● **DATASET EXCERPTS**:

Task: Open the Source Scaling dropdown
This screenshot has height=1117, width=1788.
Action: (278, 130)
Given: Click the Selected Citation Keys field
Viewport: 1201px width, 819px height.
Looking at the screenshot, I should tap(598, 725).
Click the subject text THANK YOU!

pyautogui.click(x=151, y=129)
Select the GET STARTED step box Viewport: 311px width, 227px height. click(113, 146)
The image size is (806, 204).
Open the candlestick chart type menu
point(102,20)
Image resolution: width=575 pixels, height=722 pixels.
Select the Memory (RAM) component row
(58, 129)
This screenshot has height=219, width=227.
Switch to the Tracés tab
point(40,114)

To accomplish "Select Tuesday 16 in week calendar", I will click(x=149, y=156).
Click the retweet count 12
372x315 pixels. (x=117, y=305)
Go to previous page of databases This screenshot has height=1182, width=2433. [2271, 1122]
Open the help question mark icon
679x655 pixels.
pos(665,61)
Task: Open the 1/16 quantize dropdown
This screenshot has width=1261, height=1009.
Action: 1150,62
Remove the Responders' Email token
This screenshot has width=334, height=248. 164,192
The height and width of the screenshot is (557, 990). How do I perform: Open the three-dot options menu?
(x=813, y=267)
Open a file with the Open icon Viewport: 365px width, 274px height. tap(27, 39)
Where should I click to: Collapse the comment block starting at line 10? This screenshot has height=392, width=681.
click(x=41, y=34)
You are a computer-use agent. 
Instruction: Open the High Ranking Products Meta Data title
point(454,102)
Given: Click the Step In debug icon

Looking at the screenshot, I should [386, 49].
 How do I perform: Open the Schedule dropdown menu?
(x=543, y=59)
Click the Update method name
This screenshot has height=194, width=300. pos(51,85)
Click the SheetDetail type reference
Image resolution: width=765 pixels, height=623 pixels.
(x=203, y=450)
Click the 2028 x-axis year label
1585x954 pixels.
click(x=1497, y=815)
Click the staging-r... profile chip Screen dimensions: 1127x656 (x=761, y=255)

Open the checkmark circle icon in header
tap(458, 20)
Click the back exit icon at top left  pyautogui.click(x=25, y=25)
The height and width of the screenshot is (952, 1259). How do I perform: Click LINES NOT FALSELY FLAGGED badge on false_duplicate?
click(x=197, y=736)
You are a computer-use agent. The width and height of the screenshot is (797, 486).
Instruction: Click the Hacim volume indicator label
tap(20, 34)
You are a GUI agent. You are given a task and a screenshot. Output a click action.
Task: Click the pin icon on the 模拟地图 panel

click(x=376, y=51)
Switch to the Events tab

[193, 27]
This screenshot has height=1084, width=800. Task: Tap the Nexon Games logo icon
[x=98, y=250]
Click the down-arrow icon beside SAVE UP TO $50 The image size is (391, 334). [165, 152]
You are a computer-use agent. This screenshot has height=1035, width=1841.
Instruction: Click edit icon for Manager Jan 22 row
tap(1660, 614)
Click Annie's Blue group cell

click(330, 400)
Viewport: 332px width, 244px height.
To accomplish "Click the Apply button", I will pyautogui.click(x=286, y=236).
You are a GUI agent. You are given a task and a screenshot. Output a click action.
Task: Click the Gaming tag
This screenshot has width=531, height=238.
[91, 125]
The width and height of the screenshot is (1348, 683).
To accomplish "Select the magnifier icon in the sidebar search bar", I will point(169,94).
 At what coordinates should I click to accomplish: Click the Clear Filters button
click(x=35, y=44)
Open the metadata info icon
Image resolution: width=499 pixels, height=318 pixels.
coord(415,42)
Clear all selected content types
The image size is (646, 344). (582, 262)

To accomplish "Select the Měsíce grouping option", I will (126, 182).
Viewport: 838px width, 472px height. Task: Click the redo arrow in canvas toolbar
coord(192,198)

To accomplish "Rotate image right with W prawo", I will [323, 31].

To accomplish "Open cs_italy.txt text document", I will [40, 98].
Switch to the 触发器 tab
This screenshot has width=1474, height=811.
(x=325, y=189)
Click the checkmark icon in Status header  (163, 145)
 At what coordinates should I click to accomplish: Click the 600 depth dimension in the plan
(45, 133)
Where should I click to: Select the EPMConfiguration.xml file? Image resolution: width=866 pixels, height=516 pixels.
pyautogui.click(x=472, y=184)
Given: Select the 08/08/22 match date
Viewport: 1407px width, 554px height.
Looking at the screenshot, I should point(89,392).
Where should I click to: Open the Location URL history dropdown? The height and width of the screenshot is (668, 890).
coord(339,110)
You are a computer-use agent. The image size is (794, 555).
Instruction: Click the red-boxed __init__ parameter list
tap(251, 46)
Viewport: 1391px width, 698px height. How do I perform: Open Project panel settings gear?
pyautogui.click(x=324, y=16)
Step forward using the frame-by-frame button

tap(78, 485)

● **TASK BRIEF**: Rewrite the records above as a numbered list, one line per item, with the blank lines left out.

● **ANSWER TO THIS EXERCISE**:
1. Task: Open the Source Scaling dropdown
2. This screenshot has height=1117, width=1788.
3. Action: (278, 130)
4. Given: Click the Selected Citation Keys field
5. Viewport: 1201px width, 819px height.
6. Looking at the screenshot, I should tap(598, 725).
7. Click the subject text THANK YOU!
8. pyautogui.click(x=151, y=129)
9. Select the GET STARTED step box Viewport: 311px width, 227px height. click(113, 146)
10. The image size is (806, 204).
11. Open the candlestick chart type menu
12. point(102,20)
13. Image resolution: width=575 pixels, height=722 pixels.
14. Select the Memory (RAM) component row
15. (58, 129)
16. This screenshot has height=219, width=227.
17. Switch to the Tracés tab
18. point(40,114)
19. To accomplish "Select Tuesday 16 in week calendar", I will click(x=149, y=156).
20. Click the retweet count 12
21. 372x315 pixels. (x=117, y=305)
22. Go to previous page of databases This screenshot has height=1182, width=2433. [2271, 1122]
23. Open the help question mark icon
24. 679x655 pixels.
25. pos(665,61)
26. Task: Open the 1/16 quantize dropdown
27. This screenshot has width=1261, height=1009.
28. Action: 1150,62
29. Remove the Responders' Email token
30. This screenshot has width=334, height=248. 164,192
31. The height and width of the screenshot is (557, 990). How do I perform: Open the three-dot options menu?
32. (x=813, y=267)
33. Open a file with the Open icon Viewport: 365px width, 274px height. tap(27, 39)
34. Where should I click to: Collapse the comment block starting at line 10? This screenshot has height=392, width=681.
35. click(x=41, y=34)
36. You are a computer-use agent. 
37. Instruction: Open the High Ranking Products Meta Data title
38. point(454,102)
39. Given: Click the Step In debug icon
40. Looking at the screenshot, I should [386, 49].
41.  How do I perform: Open the Schedule dropdown menu?
42. (x=543, y=59)
43. Click the Update method name
44. This screenshot has height=194, width=300. pos(51,85)
45. Click the SheetDetail type reference
46. Image resolution: width=765 pixels, height=623 pixels.
47. (x=203, y=450)
48. Click the 2028 x-axis year label
49. 1585x954 pixels.
50. click(x=1497, y=815)
51. Click the staging-r... profile chip Screen dimensions: 1127x656 (x=761, y=255)
52. Open the checkmark circle icon in header
53. tap(458, 20)
54. Click the back exit icon at top left  pyautogui.click(x=25, y=25)
55. The height and width of the screenshot is (952, 1259). How do I perform: Click LINES NOT FALSELY FLAGGED badge on false_duplicate?
56. click(x=197, y=736)
57. You are a computer-use agent. The width and height of the screenshot is (797, 486).
58. Instruction: Click the Hacim volume indicator label
59. tap(20, 34)
60. You are a GUI agent. You are given a task and a screenshot. Output a click action.
61. Task: Click the pin icon on the 模拟地图 panel
62. click(x=376, y=51)
63. Switch to the Events tab
64. [193, 27]
65. This screenshot has height=1084, width=800. Task: Tap the Nexon Games logo icon
66. [x=98, y=250]
67. Click the down-arrow icon beside SAVE UP TO $50 The image size is (391, 334). [165, 152]
68. You are a computer-use agent. This screenshot has height=1035, width=1841.
69. Instruction: Click edit icon for Manager Jan 22 row
70. tap(1660, 614)
71. Click Annie's Blue group cell
72. click(330, 400)
73. Viewport: 332px width, 244px height.
74. To accomplish "Click the Apply button", I will pyautogui.click(x=286, y=236).
75. You are a GUI agent. You are given a task and a screenshot. Output a click action.
76. Task: Click the Gaming tag
77. This screenshot has width=531, height=238.
78. [91, 125]
79. The width and height of the screenshot is (1348, 683).
80. To accomplish "Select the magnifier icon in the sidebar search bar", I will point(169,94).
81.  At what coordinates should I click to accomplish: Click the Clear Filters button
82. click(x=35, y=44)
83. Open the metadata info icon
84. Image resolution: width=499 pixels, height=318 pixels.
85. coord(415,42)
86. Clear all selected content types
87. The image size is (646, 344). (582, 262)
88. To accomplish "Select the Měsíce grouping option", I will (126, 182).
89. Viewport: 838px width, 472px height. Task: Click the redo arrow in canvas toolbar
90. coord(192,198)
91. To accomplish "Rotate image right with W prawo", I will [323, 31].
92. To accomplish "Open cs_italy.txt text document", I will [40, 98].
93. Switch to the 触发器 tab
94. This screenshot has width=1474, height=811.
95. (x=325, y=189)
96. Click the checkmark icon in Status header  (163, 145)
97.  At what coordinates should I click to accomplish: Click the 600 depth dimension in the plan
98. (45, 133)
99. Where should I click to: Select the EPMConfiguration.xml file? Image resolution: width=866 pixels, height=516 pixels.
100. pyautogui.click(x=472, y=184)
101. Given: Select the 08/08/22 match date
102. Viewport: 1407px width, 554px height.
103. Looking at the screenshot, I should point(89,392).
104. Where should I click to: Open the Location URL history dropdown? The height and width of the screenshot is (668, 890).
105. coord(339,110)
106. You are a computer-use agent. The image size is (794, 555).
107. Instruction: Click the red-boxed __init__ parameter list
108. tap(251, 46)
109. Viewport: 1391px width, 698px height. How do I perform: Open Project panel settings gear?
110. pyautogui.click(x=324, y=16)
111. Step forward using the frame-by-frame button
112. tap(78, 485)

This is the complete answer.